Peake, Arthur Samuel (1865-1929)

Professor A S Peake, c1904
Englesea Brook Museum 10.04
Prof Arthur S Peake, Manchester, c1904
Englesea Brook Museum 10.04

Early life

Born at Leek, in Staffordshire, on 24 November 1865. His father Samuel Peake was a Primitive Methodist minister, which meant constant moves. Arthur went to Ludlow Grammar School, and the King Henry VIII School in Coventry, from which he won a scholarship to St John’s College, Oxford.

Arriving in Oxford in 1883, he studied classics for two years, before changing to theology, in which he excelled, winning a first class degree and a further scholarship.  At this time his intention was to be ordained into the Church of England, but this was not to be.

In 1890 he accepted a lectureship at Mansfield College, Oxford and was elected to a Theological Fellowship at Merton College.

Hartley College

He was to become Primitive Methodism’s greatest scholar, when William Hartley persuaded him in 1892 to become a tutor at the PM Theological Institute in Manchester (renamed Hartley College in 1906), where he remained for the rest of his life. He shaped the lives of all the PM ministers who trained at Hartley, by broadening the curriculum, and raising standards, and would never be forgotten by them.

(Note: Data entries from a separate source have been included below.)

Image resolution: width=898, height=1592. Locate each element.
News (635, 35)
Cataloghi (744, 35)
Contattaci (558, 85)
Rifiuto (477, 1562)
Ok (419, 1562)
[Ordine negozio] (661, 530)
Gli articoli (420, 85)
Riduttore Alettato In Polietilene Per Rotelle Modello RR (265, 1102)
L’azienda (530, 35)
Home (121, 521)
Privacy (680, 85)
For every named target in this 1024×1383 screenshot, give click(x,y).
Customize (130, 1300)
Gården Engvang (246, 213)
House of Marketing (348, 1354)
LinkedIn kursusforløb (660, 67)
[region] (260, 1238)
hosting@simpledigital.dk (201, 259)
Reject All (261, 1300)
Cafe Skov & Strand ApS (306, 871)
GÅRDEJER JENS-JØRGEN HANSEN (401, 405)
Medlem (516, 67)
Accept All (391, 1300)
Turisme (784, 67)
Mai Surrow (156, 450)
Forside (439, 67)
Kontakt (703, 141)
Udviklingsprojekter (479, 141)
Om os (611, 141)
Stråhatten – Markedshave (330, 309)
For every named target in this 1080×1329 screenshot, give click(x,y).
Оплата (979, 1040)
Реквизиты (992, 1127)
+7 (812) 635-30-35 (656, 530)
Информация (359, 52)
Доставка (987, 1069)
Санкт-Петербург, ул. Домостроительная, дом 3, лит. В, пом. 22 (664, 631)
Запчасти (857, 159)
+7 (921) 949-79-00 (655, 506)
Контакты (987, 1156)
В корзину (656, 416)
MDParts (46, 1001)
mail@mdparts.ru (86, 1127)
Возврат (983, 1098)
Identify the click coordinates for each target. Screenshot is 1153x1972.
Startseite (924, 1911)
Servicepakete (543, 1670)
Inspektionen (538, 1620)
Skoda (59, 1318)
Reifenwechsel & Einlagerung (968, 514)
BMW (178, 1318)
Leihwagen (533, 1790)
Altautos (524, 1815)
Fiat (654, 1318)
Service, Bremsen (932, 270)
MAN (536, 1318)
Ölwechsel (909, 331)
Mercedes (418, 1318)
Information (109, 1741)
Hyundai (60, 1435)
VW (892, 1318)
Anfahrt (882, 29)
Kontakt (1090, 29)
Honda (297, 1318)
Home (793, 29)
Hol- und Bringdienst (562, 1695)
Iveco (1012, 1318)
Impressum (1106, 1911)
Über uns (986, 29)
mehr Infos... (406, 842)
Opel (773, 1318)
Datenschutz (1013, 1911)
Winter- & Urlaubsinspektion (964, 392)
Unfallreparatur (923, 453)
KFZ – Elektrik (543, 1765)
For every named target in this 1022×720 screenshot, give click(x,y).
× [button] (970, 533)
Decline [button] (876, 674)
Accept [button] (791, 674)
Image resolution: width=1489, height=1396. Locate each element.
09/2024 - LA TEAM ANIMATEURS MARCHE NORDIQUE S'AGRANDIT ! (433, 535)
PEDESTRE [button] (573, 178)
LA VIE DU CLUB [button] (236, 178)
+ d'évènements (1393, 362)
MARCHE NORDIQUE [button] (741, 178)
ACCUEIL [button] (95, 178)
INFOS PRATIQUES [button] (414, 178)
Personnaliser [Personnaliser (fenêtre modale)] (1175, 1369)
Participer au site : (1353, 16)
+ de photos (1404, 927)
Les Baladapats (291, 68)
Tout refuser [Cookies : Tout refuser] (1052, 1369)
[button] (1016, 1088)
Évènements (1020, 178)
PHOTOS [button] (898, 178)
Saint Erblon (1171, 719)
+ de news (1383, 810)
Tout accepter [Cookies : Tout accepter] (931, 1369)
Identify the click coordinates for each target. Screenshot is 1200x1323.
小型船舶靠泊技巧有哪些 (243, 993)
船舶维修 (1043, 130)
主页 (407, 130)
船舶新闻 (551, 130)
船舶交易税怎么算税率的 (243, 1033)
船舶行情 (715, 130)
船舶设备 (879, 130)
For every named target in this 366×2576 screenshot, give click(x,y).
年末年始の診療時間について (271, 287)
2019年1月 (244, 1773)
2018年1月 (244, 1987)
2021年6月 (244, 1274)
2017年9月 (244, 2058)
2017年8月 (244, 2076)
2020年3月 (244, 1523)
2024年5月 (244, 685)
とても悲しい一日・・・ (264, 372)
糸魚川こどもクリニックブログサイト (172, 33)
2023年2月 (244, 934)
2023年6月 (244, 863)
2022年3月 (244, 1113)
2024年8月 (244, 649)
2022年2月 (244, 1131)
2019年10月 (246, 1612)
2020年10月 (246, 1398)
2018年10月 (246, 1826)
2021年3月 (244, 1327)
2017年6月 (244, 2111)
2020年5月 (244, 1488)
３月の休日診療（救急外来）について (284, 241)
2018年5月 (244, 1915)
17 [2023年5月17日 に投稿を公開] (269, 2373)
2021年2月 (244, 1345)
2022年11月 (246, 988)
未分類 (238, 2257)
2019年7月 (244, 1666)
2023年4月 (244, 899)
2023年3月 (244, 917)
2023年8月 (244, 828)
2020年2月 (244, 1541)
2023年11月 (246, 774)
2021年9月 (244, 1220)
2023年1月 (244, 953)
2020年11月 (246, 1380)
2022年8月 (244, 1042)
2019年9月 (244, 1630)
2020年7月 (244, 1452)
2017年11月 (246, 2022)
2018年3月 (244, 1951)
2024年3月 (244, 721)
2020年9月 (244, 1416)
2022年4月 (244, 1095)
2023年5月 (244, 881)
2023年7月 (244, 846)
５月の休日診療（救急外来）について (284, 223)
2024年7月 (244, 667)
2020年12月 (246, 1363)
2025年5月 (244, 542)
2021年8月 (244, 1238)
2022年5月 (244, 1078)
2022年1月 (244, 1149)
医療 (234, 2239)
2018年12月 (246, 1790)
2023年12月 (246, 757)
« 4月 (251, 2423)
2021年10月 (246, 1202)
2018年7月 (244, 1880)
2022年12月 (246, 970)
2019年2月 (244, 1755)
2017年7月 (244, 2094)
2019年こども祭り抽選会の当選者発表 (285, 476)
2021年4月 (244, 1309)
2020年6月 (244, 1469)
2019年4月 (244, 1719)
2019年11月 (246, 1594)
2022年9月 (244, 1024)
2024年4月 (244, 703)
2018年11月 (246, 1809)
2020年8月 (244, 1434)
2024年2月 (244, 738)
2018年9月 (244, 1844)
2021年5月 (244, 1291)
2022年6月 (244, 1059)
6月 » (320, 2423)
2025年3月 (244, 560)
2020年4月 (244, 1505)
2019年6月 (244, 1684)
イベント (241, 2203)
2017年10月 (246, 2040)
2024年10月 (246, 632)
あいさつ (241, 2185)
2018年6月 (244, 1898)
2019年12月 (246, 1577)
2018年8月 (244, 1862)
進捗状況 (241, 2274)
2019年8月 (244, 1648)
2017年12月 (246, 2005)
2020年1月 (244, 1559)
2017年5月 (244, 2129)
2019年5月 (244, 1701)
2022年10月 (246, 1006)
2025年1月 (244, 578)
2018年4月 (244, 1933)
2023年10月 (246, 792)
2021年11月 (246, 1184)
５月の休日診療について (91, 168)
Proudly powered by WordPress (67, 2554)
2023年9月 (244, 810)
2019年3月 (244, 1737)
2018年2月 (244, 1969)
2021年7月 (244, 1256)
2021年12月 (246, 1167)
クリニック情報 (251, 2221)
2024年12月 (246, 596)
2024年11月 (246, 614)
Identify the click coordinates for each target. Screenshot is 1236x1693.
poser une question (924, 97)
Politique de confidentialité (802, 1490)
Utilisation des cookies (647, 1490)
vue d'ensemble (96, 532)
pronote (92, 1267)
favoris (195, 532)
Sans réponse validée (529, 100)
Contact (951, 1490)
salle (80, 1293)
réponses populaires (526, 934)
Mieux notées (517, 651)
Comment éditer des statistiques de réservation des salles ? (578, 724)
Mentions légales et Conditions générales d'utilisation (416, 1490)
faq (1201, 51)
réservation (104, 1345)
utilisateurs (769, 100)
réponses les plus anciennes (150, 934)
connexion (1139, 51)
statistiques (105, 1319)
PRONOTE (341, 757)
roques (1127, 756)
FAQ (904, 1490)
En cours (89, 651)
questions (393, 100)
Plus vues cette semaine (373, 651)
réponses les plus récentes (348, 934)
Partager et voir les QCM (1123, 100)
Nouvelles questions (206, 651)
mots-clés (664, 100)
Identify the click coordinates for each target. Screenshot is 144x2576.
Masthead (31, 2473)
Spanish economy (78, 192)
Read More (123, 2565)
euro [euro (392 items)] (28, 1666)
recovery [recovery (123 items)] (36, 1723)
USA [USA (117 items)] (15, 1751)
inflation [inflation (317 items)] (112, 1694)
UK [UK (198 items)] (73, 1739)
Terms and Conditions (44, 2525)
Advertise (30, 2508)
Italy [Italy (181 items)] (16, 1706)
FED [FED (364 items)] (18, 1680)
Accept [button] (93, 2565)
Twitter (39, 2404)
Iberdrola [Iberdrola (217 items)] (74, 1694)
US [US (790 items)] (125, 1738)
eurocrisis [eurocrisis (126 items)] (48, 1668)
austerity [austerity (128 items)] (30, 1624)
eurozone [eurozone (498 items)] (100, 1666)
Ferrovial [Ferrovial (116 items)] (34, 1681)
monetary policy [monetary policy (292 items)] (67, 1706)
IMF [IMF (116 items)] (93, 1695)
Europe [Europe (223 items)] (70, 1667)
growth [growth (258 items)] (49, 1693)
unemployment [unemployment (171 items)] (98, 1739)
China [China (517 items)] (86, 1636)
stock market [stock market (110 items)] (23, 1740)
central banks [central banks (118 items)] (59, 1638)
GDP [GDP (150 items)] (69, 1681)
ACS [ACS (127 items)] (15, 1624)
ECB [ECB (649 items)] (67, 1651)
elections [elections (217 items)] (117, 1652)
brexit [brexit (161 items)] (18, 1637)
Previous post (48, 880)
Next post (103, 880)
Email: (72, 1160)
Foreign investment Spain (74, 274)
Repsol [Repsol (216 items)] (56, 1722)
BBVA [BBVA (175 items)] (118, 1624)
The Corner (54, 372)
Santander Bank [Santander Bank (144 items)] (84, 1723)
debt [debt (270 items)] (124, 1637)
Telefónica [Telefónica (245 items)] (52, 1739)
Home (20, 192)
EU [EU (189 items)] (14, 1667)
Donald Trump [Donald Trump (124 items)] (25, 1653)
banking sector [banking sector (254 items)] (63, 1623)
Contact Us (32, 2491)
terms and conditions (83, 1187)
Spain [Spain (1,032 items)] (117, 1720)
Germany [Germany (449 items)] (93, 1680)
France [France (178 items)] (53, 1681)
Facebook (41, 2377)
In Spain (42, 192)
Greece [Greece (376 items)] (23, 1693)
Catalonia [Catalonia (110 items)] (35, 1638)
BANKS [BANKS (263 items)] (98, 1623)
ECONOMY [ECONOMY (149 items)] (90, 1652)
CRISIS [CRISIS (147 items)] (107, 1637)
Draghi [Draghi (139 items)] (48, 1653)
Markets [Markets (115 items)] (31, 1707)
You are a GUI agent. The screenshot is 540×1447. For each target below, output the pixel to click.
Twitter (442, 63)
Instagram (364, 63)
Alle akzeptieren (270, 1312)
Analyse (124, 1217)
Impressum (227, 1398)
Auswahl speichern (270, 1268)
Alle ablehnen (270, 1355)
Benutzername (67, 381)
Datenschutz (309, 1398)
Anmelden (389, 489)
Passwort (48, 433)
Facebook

He also became the first holder of the Rylands Chair of Biblical Criticism and Exegesis in the University of Manchester, from its establishment as an independent institution in 1904. This made him the first non-Anglican to become a professor of divinity in an English university.

He remained a layman, but played a vital part in enabling PM ministers and others to accept critical biblical scholarship without losing their faith.

Church unity

Peake was also a great supporter of church unity. He was one of the PM representatives on the Methodist Union Committee from 1918, one of six Free Church representatives at meetings with the Anglicans from 1922-1925, and was a member of the World Conference on Faith and Order, which met in Lausanne in 1927.

Publications

He is perhaps best remembered for his one volume commentary on the Bible, which was published in 1919. He also wrote commentaries on Hebrews (1902), Colossians (1903), Job (1905), Jeremiah (1910), Lamentations (1912), and Revelation (1919).

Other publications include

A Guide to Biblical Study (1897)
The Problem of Suffering in the Old Testament (1904)
The Religion of Israel (1908)
A Critical Introduction to the New Testament (1909)
Heroes and Martyrs of Faith (1910)
The Bible: its Origin, its Significance, and its Abiding Worth (1913)
A Commentary on the Bible (1919)
Life of Sir William Hartley (1926)
The Servant of Yahweh: lectures given at London and Manchester, 1904-26 (1931)

References

A S Peake (ed W F Howard), Recollections and Appreciations (1938)
Leslie Sillman Peake, Arthur Samuel Peake: a memoir (1930)
John A Vickers (ed), A Dictionary of Methodism in Britain and Ireland (2000)
John T Wilkinson, Arthur Samuel Peake, 1865-1929 (1958)

Comments about this page

  • Arthur Peake figures largely in the 2017 book “Change and Decay: Primitive Methodism from late Victorian times till World War 1”, which explores his role and influence in bringing about significant changes in the denomination.